### Document excerpt
-=-=-

During its Dec. 13 meeting, the Montgomery County Commissioners Court approved a change in the jury trial pay for court interpreters, amending it from $65 an hour to $650 per day for the first two days, according to Wendy Little, the county’s director of the office of court administration.

Following the two full days of $650 per day, pay for court interpreters goes back to $65 per hour, Little said.

“In order to get [court interpreters] to come to up here, we had to say, ‘Look, if you’re going to come to Montgomery County, we’ll at least guarantee you these first two days of trial—10 hours a day,” Little said.

Little said the jury trial pay in Harris County is $65 an hour, and, until the pay change, it did not make economic sense for court interpreters to drive to Montgomery County to receive the same pay they would in Harris County.

Prior to the pay change, Little said she had to pay several court interpreters $850 a day for trials scheduled before and after Thanksgiving.

“After I spoke with [County Judge Mark] Keough, and he approved doing the $650 per day, I had seven or eight interpreters all say, ‘For that, I’ll come north and do your trial.’”

Little said Harris County has close to a hundred interpreters living in the area, while Montgomery County has 10.

“Our 10 can’t necessarily handle our workload and all of the small surrounding counties that also need them,” Little said. “So in order to entice Harris County interpreters to drive the 45 minutes north of the freeway, we had to be able to do better than what Harris County was offering.”

-=-=-

### Extracted data
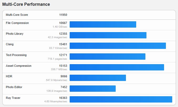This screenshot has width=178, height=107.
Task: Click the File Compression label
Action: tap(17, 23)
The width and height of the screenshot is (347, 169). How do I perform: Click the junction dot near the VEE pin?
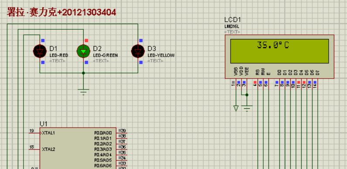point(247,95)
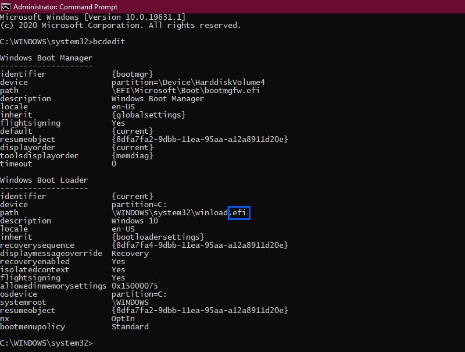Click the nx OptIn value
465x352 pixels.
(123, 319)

-=-=-

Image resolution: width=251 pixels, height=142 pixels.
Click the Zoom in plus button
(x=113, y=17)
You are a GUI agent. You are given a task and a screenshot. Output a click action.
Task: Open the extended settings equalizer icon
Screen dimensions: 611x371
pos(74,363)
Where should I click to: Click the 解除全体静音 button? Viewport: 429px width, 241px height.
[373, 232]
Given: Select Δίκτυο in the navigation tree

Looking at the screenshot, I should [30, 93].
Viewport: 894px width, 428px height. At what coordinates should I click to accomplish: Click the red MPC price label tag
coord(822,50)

-=-=-

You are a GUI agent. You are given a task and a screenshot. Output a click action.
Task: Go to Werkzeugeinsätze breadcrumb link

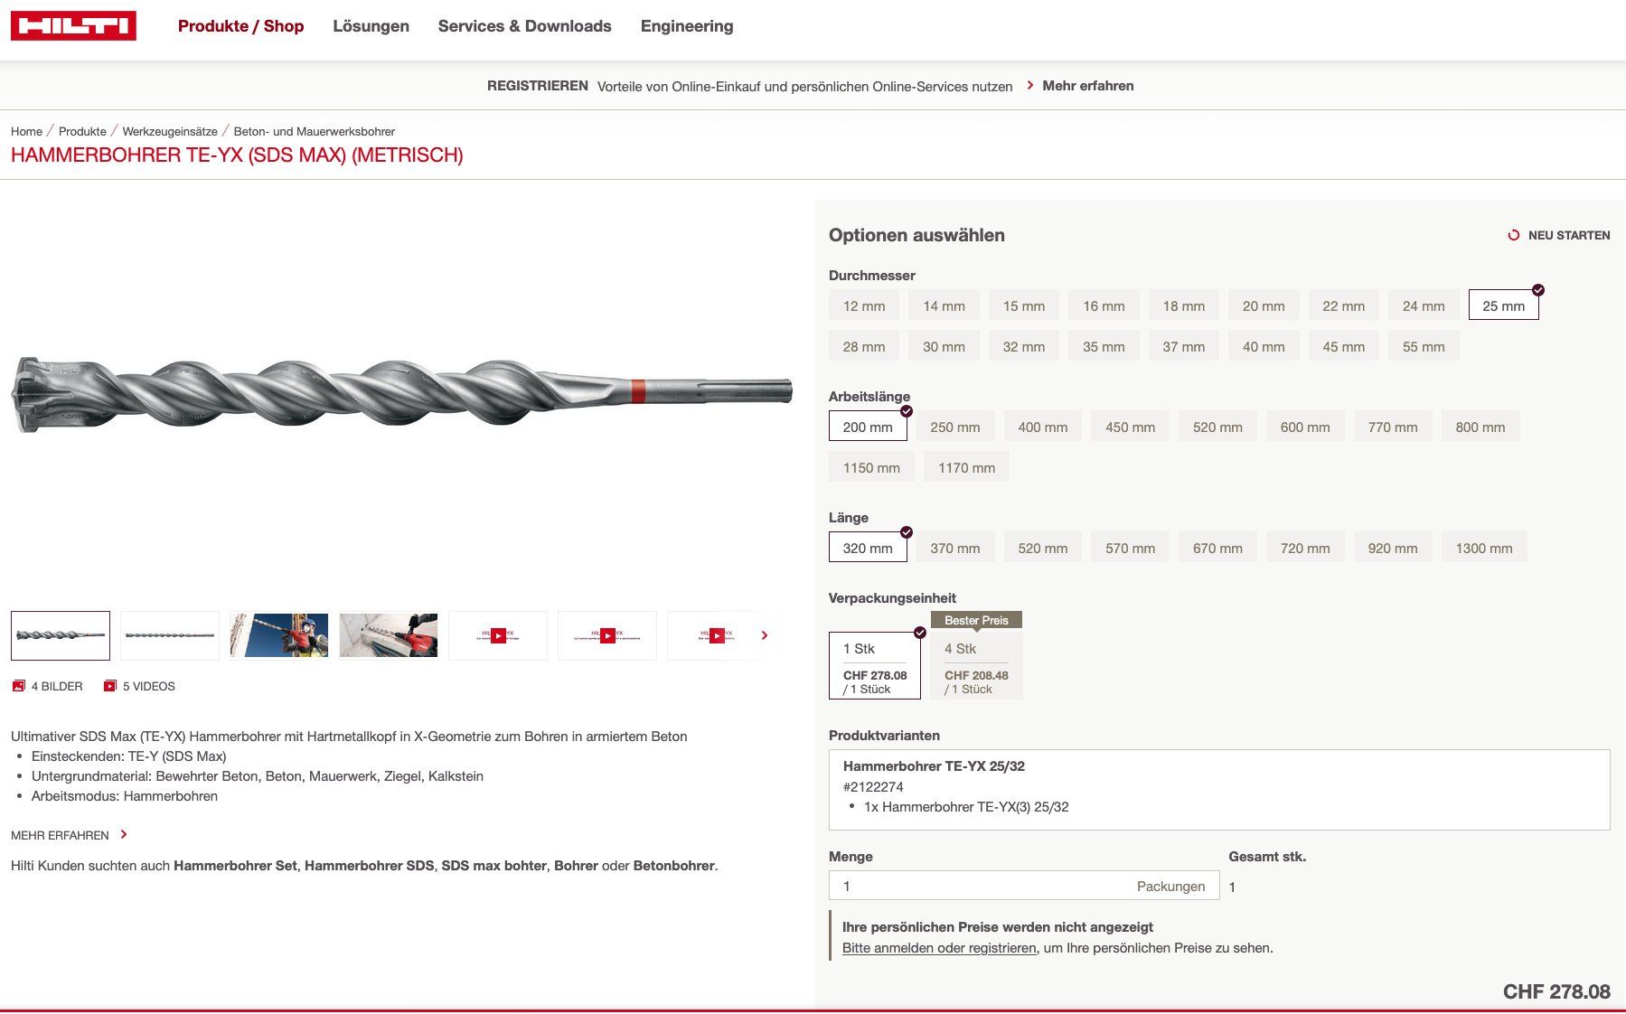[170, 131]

-=-=-

### Required work
Write the next few paragraphs of the news report on Montgomery County's jury trial pay for court interpreters, picking up after its final sentence.

### Result for this task
Montgomery County does have one full-time court interpreter on staff, Little said.

“We also have contract interpreters come in when we know that we’re going to have more work than just one interpreter can handle,” Little said. “We have 14 judges on the bench in Montgomery County, and they all could end up needing interpreters on one day. Now, obviously, that’s rarely going to happen, but they try and send a request so we can manage how many people we need to have on any particular day.”

Little also said since county employees do not work on weekends, contract interpreters are hired to work on the weekends and county holidays.

“A court, whether it’s a criminal court or a civil court, lets us know that they have someone who has to appear before them who doesn’t speak English, and it can be any language, though obviously here in Texas, it’s primarily Spanish,” Little said. “They tell us the date and time, and how long they think they’re going to need that interpreter, whether it’s for a quick hearing, or whether or not it’s going to be a full trial that could go on for several days.”

County Judge Kathleen Hamilton, who presides over the 359th district court, said she nearly had to delay a jury trial scheduled after Thanksgiving because a court interpreter could not be available.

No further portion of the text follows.